Examples how to configure models
Configuring models consists of two parts - model weight download and worker deployment. Here we want to provide examples how to configure the two parts for particular models. Make sure to specify tolerations according to your node configuration if required.

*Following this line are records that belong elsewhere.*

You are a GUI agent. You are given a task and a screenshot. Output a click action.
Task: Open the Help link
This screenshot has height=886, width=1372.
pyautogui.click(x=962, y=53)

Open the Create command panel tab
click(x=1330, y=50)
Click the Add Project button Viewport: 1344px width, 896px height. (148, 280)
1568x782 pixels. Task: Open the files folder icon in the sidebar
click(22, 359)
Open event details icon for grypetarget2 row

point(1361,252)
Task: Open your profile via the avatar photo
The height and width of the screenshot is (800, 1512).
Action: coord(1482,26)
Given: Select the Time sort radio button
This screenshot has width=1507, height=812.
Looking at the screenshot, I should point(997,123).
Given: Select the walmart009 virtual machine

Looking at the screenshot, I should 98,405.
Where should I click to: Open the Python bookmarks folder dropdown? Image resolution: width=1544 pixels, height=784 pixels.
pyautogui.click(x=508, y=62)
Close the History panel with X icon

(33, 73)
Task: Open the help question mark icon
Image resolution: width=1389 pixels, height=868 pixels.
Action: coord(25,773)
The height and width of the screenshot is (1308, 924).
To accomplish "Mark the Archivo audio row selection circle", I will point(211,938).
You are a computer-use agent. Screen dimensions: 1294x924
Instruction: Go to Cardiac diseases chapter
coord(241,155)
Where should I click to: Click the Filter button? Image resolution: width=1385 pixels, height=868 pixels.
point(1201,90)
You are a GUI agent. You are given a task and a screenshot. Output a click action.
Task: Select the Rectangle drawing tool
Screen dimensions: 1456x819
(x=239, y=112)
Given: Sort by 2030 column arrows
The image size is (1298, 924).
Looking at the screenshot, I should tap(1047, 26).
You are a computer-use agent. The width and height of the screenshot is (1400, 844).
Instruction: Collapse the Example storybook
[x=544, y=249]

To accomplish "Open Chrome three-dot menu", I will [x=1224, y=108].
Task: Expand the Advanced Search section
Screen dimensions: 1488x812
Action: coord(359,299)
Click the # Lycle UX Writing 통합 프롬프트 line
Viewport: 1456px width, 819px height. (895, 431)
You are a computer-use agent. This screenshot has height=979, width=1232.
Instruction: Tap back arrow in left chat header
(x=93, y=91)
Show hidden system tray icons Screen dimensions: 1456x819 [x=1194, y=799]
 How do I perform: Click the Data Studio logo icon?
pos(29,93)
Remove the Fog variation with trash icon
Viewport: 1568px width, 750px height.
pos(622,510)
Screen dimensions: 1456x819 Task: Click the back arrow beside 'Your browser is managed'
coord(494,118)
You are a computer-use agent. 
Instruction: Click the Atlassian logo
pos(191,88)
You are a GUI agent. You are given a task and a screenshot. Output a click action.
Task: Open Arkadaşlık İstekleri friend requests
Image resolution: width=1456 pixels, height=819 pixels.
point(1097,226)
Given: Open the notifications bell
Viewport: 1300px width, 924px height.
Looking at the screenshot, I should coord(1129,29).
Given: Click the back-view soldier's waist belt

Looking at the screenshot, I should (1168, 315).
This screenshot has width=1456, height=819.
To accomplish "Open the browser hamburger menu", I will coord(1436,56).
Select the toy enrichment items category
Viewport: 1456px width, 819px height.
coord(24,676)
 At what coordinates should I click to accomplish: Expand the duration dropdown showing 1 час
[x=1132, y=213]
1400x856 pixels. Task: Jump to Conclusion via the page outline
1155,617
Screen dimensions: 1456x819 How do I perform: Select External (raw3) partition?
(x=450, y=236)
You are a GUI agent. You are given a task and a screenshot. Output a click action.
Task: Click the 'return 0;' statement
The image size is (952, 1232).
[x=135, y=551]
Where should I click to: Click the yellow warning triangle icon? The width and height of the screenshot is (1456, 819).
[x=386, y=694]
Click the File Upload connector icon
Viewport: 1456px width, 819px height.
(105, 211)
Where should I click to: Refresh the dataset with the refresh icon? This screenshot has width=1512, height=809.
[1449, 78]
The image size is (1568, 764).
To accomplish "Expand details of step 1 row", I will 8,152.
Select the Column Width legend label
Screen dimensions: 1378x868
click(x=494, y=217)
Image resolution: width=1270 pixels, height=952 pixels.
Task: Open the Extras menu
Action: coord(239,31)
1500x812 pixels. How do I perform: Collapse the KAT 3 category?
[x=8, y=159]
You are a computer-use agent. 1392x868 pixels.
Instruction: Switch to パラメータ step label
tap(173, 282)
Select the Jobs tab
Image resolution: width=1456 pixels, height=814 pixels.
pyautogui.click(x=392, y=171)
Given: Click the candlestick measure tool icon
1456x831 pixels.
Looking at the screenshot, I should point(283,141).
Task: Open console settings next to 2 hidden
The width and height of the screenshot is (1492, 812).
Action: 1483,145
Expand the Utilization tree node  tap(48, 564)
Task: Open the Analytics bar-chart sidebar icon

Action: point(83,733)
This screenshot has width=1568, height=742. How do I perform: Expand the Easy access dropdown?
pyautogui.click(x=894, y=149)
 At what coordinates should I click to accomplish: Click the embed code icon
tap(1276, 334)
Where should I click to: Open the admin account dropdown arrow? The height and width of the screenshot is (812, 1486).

Pharia-1 with 256-dimensional embedding head
We download both the base model and adapter to the same volume:
models:
- name: models-pharia-1-embedding-256-control
pvcSize: 20Gi
weights:
- repository:
fileName: Pharia-1-Embedding-256-control.tar
targetDirectory: pharia-1-embedding-256-control
- repository:
fileName: Pharia-1-Embedding-256-control-adapter.tar
targetDirectory: pharia-1-embedding-256-control-adapter
The worker checkpoint exposes the embedding adapter for 256-dimensional embeddings:
checkpoints:
- generator:
type: luminous
tokenizer_path: pharia-1-embedding-256-control/vocab.json
pipeline_parallel_size: 1
tensor_parallel_size: 1
weight_set_directories:
- pharia-1-embedding-256-control
- pharia-1-embedding-256-control-adapter
cuda_graph_caching: true
memory_safety_margin: 0.1
task_returning: true
queue: pharia-1-embedding-256-control
tags: []
replicas: 1
version: 0
modelVolumeClaim: models-pharia-1-embedding-256-control
models:
pharia-1-embedding-256-control:
experimental: false
multimodal_enabled: false
completion_type: none
embedding_type: instructable
maximum_completion_tokens: 0
adapter_name: embed-256
bias_name: null
softprompt_name: null
description: Pharia-1-Embedding-256-control. Fine-tuned for instructable embeddings. Has an extra down projection layer to provide 256-dimensional embeddings.
aligned: false
chat_template: null
worker_type: luminous
prompt_template: |-
{% promptrange instruction %}{{instruction}}{% endpromptrange %}
{% if input %}
{% promptrange input %}{{input}}{% endpromptrange %}
{% endif %}
embedding_head: pooling_only